[Start of Attachment]
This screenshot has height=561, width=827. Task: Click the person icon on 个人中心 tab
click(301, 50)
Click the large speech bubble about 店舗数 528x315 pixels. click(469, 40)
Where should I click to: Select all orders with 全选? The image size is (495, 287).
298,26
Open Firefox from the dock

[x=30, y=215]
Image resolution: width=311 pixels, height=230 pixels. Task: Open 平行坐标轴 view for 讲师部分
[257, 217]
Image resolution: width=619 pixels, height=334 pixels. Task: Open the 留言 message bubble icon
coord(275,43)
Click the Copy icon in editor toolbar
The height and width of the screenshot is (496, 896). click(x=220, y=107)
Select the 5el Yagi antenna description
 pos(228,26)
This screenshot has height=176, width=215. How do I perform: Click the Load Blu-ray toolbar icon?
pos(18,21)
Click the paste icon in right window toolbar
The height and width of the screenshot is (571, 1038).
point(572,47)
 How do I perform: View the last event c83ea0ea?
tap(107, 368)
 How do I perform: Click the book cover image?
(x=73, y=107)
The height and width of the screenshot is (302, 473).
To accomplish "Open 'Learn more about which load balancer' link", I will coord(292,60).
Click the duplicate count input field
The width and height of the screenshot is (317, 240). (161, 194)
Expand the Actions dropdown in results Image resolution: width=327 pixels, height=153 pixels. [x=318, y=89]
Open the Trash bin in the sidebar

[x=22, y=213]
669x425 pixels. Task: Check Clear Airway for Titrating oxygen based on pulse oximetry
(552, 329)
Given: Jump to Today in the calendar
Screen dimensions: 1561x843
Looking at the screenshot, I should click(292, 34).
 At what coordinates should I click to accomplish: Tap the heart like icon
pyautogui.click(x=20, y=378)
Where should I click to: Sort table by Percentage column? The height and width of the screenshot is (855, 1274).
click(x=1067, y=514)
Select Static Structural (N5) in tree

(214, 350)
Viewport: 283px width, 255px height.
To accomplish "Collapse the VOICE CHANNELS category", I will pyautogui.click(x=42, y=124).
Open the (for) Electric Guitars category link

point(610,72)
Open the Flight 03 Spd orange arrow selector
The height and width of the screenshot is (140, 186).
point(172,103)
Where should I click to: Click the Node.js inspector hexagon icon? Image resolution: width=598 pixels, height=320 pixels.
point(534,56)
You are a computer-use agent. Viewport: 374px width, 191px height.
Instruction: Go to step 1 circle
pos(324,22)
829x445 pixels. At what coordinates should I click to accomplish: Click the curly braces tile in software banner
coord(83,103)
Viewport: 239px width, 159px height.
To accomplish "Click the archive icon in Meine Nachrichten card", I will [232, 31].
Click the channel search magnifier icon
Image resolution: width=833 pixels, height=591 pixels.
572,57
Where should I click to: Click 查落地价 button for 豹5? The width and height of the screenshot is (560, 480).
[End of Attachment]
Exercise description: Your response should consist of the listing, reproduced exactly.

Task answer:
This screenshot has height=561, width=827. Task: Click the person icon on 个人中心 tab
click(301, 50)
Click the large speech bubble about 店舗数 528x315 pixels. click(469, 40)
Where should I click to: Select all orders with 全选? The image size is (495, 287).
298,26
Open Firefox from the dock

[x=30, y=215]
Image resolution: width=311 pixels, height=230 pixels. Task: Open 平行坐标轴 view for 讲师部分
[257, 217]
Image resolution: width=619 pixels, height=334 pixels. Task: Open the 留言 message bubble icon
coord(275,43)
Click the Copy icon in editor toolbar
The height and width of the screenshot is (496, 896). click(x=220, y=107)
Select the 5el Yagi antenna description
 pos(228,26)
This screenshot has height=176, width=215. How do I perform: Click the Load Blu-ray toolbar icon?
pos(18,21)
Click the paste icon in right window toolbar
The height and width of the screenshot is (571, 1038).
point(572,47)
 How do I perform: View the last event c83ea0ea?
tap(107, 368)
 How do I perform: Click the book cover image?
(x=73, y=107)
The height and width of the screenshot is (302, 473).
To accomplish "Open 'Learn more about which load balancer' link", I will coord(292,60).
Click the duplicate count input field
The width and height of the screenshot is (317, 240). (161, 194)
Expand the Actions dropdown in results Image resolution: width=327 pixels, height=153 pixels. [x=318, y=89]
Open the Trash bin in the sidebar

[x=22, y=213]
669x425 pixels. Task: Check Clear Airway for Titrating oxygen based on pulse oximetry
(552, 329)
Given: Jump to Today in the calendar
Screen dimensions: 1561x843
Looking at the screenshot, I should click(292, 34).
 At what coordinates should I click to accomplish: Tap the heart like icon
pyautogui.click(x=20, y=378)
Where should I click to: Sort table by Percentage column? The height and width of the screenshot is (855, 1274).
click(x=1067, y=514)
Select Static Structural (N5) in tree

(214, 350)
Viewport: 283px width, 255px height.
To accomplish "Collapse the VOICE CHANNELS category", I will pyautogui.click(x=42, y=124).
Open the (for) Electric Guitars category link

point(610,72)
Open the Flight 03 Spd orange arrow selector
The height and width of the screenshot is (140, 186).
point(172,103)
Where should I click to: Click the Node.js inspector hexagon icon? Image resolution: width=598 pixels, height=320 pixels.
point(534,56)
You are a computer-use agent. Viewport: 374px width, 191px height.
Instruction: Go to step 1 circle
pos(324,22)
829x445 pixels. At what coordinates should I click to accomplish: Click the curly braces tile in software banner
coord(83,103)
Viewport: 239px width, 159px height.
To accomplish "Click the archive icon in Meine Nachrichten card", I will [232, 31].
Click the channel search magnifier icon
Image resolution: width=833 pixels, height=591 pixels.
572,57
Where should I click to: Click 查落地价 button for 豹5? The width and height of the screenshot is (560, 480).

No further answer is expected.